* **RECORDED DATA**:
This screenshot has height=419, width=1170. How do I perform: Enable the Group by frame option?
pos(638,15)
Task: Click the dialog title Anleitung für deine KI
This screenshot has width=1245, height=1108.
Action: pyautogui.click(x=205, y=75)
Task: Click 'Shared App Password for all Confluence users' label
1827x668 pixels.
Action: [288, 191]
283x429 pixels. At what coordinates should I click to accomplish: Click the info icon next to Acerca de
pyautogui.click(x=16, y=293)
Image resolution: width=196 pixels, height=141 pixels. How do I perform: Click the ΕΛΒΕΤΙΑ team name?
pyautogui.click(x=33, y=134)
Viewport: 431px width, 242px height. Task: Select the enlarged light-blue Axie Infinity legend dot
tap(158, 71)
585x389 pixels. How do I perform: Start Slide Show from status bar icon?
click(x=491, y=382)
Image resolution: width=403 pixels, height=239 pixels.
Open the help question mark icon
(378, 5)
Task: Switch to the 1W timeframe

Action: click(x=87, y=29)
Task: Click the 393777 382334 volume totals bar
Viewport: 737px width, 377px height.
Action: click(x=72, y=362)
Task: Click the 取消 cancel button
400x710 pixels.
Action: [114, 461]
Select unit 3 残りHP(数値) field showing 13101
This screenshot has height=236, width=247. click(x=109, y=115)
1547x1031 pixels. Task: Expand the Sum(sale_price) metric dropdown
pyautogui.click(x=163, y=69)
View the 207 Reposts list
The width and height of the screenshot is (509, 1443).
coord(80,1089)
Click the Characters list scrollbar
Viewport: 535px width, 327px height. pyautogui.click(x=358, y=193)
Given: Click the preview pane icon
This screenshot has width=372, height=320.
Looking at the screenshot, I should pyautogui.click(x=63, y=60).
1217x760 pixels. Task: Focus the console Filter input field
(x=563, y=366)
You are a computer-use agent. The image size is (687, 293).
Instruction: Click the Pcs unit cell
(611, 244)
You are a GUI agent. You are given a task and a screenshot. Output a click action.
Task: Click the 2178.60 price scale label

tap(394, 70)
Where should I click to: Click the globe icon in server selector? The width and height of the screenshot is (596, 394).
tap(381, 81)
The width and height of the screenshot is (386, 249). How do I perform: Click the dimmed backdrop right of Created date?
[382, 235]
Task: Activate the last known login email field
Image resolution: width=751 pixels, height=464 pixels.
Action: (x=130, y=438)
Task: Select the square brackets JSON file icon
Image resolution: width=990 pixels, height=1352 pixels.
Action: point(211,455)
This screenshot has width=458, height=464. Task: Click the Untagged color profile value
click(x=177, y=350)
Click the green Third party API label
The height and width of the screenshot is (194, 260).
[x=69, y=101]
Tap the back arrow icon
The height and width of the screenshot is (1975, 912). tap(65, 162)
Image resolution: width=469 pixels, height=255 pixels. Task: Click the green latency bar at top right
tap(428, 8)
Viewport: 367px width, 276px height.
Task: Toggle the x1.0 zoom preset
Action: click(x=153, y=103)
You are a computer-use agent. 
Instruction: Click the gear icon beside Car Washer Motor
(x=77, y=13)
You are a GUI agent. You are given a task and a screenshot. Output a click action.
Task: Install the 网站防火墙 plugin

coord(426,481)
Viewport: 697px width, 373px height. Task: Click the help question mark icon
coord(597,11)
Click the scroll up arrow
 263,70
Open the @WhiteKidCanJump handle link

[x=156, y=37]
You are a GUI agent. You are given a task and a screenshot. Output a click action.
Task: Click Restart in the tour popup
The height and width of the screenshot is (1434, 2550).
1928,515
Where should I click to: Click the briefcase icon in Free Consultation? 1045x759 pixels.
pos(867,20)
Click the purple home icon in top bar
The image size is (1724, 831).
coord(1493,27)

* **WHAT THE TASK REQUIRES**:
Please transcribe all of the data above exactly.

* **ANSWER BOX**:
This screenshot has height=419, width=1170. How do I perform: Enable the Group by frame option?
pos(638,15)
Task: Click the dialog title Anleitung für deine KI
This screenshot has width=1245, height=1108.
Action: pyautogui.click(x=205, y=75)
Task: Click 'Shared App Password for all Confluence users' label
1827x668 pixels.
Action: [288, 191]
283x429 pixels. At what coordinates should I click to accomplish: Click the info icon next to Acerca de
pyautogui.click(x=16, y=293)
Image resolution: width=196 pixels, height=141 pixels. How do I perform: Click the ΕΛΒΕΤΙΑ team name?
pyautogui.click(x=33, y=134)
Viewport: 431px width, 242px height. Task: Select the enlarged light-blue Axie Infinity legend dot
tap(158, 71)
585x389 pixels. How do I perform: Start Slide Show from status bar icon?
click(x=491, y=382)
Image resolution: width=403 pixels, height=239 pixels.
Open the help question mark icon
(378, 5)
Task: Switch to the 1W timeframe

Action: click(x=87, y=29)
Task: Click the 393777 382334 volume totals bar
Viewport: 737px width, 377px height.
Action: click(x=72, y=362)
Task: Click the 取消 cancel button
400x710 pixels.
Action: [114, 461]
Select unit 3 残りHP(数値) field showing 13101
This screenshot has height=236, width=247. click(x=109, y=115)
1547x1031 pixels. Task: Expand the Sum(sale_price) metric dropdown
pyautogui.click(x=163, y=69)
View the 207 Reposts list
The width and height of the screenshot is (509, 1443).
coord(80,1089)
Click the Characters list scrollbar
Viewport: 535px width, 327px height. pyautogui.click(x=358, y=193)
Given: Click the preview pane icon
This screenshot has width=372, height=320.
Looking at the screenshot, I should pyautogui.click(x=63, y=60).
1217x760 pixels. Task: Focus the console Filter input field
(x=563, y=366)
You are a computer-use agent. The image size is (687, 293).
Instruction: Click the Pcs unit cell
(611, 244)
You are a GUI agent. You are given a task and a screenshot. Output a click action.
Task: Click the 2178.60 price scale label

tap(394, 70)
Where should I click to: Click the globe icon in server selector? The width and height of the screenshot is (596, 394).
tap(381, 81)
The width and height of the screenshot is (386, 249). How do I perform: Click the dimmed backdrop right of Created date?
[382, 235]
Task: Activate the last known login email field
Image resolution: width=751 pixels, height=464 pixels.
Action: (x=130, y=438)
Task: Select the square brackets JSON file icon
Image resolution: width=990 pixels, height=1352 pixels.
Action: point(211,455)
This screenshot has width=458, height=464. Task: Click the Untagged color profile value
click(x=177, y=350)
Click the green Third party API label
The height and width of the screenshot is (194, 260).
[x=69, y=101]
Tap the back arrow icon
The height and width of the screenshot is (1975, 912). tap(65, 162)
Image resolution: width=469 pixels, height=255 pixels. Task: Click the green latency bar at top right
tap(428, 8)
Viewport: 367px width, 276px height.
Task: Toggle the x1.0 zoom preset
Action: click(x=153, y=103)
You are a computer-use agent. 
Instruction: Click the gear icon beside Car Washer Motor
(x=77, y=13)
You are a GUI agent. You are given a task and a screenshot. Output a click action.
Task: Install the 网站防火墙 plugin

coord(426,481)
Viewport: 697px width, 373px height. Task: Click the help question mark icon
coord(597,11)
Click the scroll up arrow
 263,70
Open the @WhiteKidCanJump handle link

[x=156, y=37]
You are a GUI agent. You are given a task and a screenshot. Output a click action.
Task: Click Restart in the tour popup
The height and width of the screenshot is (1434, 2550).
1928,515
Where should I click to: Click the briefcase icon in Free Consultation? 1045x759 pixels.
pos(867,20)
Click the purple home icon in top bar
The image size is (1724, 831).
coord(1493,27)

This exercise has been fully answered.